Distribution of allergen specific cells in human effector and memory T cell subsets
Research area: Cellular Immunology
Group leaders: Federica Sallusto
Status: In progress
Allergic sensitization occurs early in childhood upon allergen encounter in persons who have an inherited atopic predisposition. Environmental factors, route, period, and dose of allergen encountered influence the development of the allergic immune response. In the case of allergic individuals, T cell responses show a preferential Th2 phenotype that leads to the production of IgE antibodies, while non-allergic individuals respond to allergens with IgG production and a balanced Th1/Th2 phenotype. IgE is the least abundant class of immunoglobulins but can elicit immediate and strong inflammation through activation of mast cells and basophils via the high affinity receptor FcεRI. We are revisiting the response studying the dynamics of antigen responding CD4 T cells upon natural exposure to allergens in allergic and non-allergic donors, both in and out of allergy season. We are using novel high through put cellular screening approaches to dissect in great detail the phenotype and function of T cells responding to seasonal allergens, like ragweed and timothy grass, or to perennial allergens, such as house dust mite.

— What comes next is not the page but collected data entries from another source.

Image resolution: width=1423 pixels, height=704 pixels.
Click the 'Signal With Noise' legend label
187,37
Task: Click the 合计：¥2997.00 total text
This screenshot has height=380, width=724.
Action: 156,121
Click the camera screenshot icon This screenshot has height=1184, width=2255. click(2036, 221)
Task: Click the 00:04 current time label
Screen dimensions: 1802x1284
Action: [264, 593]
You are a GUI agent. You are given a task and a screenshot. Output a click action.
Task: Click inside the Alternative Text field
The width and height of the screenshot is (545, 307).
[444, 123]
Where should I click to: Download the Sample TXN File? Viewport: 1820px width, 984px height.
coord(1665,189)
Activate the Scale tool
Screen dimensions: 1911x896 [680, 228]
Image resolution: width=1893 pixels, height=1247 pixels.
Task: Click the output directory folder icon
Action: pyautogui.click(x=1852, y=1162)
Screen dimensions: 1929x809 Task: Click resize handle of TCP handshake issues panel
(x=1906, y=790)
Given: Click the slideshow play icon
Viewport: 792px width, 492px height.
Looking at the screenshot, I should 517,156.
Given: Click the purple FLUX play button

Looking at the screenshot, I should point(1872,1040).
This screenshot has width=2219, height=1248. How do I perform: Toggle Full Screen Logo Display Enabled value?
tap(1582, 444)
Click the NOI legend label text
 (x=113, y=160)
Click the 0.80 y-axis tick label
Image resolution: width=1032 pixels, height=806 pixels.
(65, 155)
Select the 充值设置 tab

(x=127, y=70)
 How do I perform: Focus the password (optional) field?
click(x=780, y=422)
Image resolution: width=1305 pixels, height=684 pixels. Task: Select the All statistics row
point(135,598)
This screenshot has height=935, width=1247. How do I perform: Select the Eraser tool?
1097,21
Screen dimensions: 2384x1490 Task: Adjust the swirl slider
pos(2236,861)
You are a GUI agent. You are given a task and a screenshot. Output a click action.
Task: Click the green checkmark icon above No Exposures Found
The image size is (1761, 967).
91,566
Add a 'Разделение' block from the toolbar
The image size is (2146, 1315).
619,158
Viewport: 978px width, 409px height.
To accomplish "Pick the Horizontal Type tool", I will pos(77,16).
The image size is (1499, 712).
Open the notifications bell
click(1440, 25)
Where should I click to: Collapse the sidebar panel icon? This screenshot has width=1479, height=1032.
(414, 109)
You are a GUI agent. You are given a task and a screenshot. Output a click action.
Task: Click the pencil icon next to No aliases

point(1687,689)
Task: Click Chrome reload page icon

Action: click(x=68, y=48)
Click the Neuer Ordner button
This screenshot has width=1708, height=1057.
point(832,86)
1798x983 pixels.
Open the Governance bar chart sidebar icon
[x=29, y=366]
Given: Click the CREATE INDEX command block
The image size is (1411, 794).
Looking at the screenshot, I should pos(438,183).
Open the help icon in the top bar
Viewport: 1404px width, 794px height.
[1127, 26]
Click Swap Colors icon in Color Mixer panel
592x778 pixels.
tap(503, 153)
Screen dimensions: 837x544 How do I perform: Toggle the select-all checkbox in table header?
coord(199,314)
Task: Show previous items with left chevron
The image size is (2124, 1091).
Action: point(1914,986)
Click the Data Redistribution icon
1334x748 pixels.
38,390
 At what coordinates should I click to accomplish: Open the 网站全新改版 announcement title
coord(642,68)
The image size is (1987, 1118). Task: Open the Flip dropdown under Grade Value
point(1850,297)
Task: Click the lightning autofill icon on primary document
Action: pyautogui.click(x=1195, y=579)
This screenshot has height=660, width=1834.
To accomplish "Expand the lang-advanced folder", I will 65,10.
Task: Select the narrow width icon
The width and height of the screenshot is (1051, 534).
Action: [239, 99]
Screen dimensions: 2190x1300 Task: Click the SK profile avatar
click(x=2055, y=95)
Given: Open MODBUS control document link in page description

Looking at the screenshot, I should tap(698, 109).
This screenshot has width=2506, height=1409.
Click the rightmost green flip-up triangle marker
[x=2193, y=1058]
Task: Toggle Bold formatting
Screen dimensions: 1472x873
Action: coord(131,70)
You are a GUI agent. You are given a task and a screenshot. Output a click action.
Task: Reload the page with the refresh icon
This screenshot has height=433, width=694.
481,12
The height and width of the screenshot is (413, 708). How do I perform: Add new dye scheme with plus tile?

We are comparing allergic to non-allergic donors to define frequency, class, and distribution in different subsets of the allergen-specific T cells. Since both phenotype and function are related to the location of the antigen challenge, the type and strength of costimulation and cytokines seen during T cell priming, this project will give us insights into the process of sensitization and clinical manifestations which are associated with different types of allergens.